Adropin抗动脉粥样硬化作用及lncRNA HDAC11-AS1调控机制

Adropin is an endogenesis active peptide to inhibit the development of atherosclerosis(As), but the regulation mechanisms are still not clear..Preliminary experiments had confirmed that HDAC11 could catalyze adropin histone deacetylation and decrease adropin expression. While the treatment with lncRNA HDAC11-AS1 had opposite results. We hypothesize that HDAC11 may induce adropin histone deacetylation, lncRNA HDAC11-AS1 may target to silence HDAC11 expression to reduce adropin histone deacetylation level which can boost adropin expression to promote LPL expression and prevent As. To test this hypothesis, we first silence or over-express HDAC11 to measure the deacetylation levels of adropin histones, the level of adropin and LPL. We then silence or over-express lncRNA HDAC11-AS1 to detect the expression level and activity of HDAC11, deacetylation levels of adropin histones, the expression level of adropin and LPL. Finally, we explore the effects of overexpression or silence of both HDAC11 and lncRNA HDAC11-AS1 on aortic As plaque area, adropin histone deacetylation levels and blood lipid levels in apoE knockout mice. The project will unveil the mechanisms of adropin histone deacetylation regulation and provide new targets andtheoretical foundations for As prophylaxis and treatment.

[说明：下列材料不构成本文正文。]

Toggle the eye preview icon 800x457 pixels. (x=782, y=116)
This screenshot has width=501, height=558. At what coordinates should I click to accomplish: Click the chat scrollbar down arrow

Adropin（Adr）是一种内源性活性肽，具有抗动脉粥样硬化(As)作用，但其调控机制未明。预实验发现HDAC11促进Adr组蛋白去乙酰化，下调其表达；lncRNA HDAC11-AS1能逆转该作用。据此我们提出科学假说：“lncRNA HDAC11-AS1靶向沉默HDAC11，抑制Adr组蛋白去乙酰化，上调Adr和脂蛋白酯酶（LPL）表达，降低TG水平，抗As”。项目拟过表达或沉默HDAC11，检测Adr组蛋白去乙酰化水平、Adr和LPL表达；过表达或沉默lncRNA HDAC11-AS1检测Adr组蛋白去乙酰化水平、HDAC11、Adr和LPL表达；过表达或沉默HDAC11、lncRNA HDAC11-AS1，观察apoE敲除小鼠主动脉Adr组蛋白去乙酰化水平、Adr及LPL表达、血脂水平及As斑块面积。该项目有望揭示Adr组蛋白去乙酰化调控机制，为As防治提供新靶点和L理论依据。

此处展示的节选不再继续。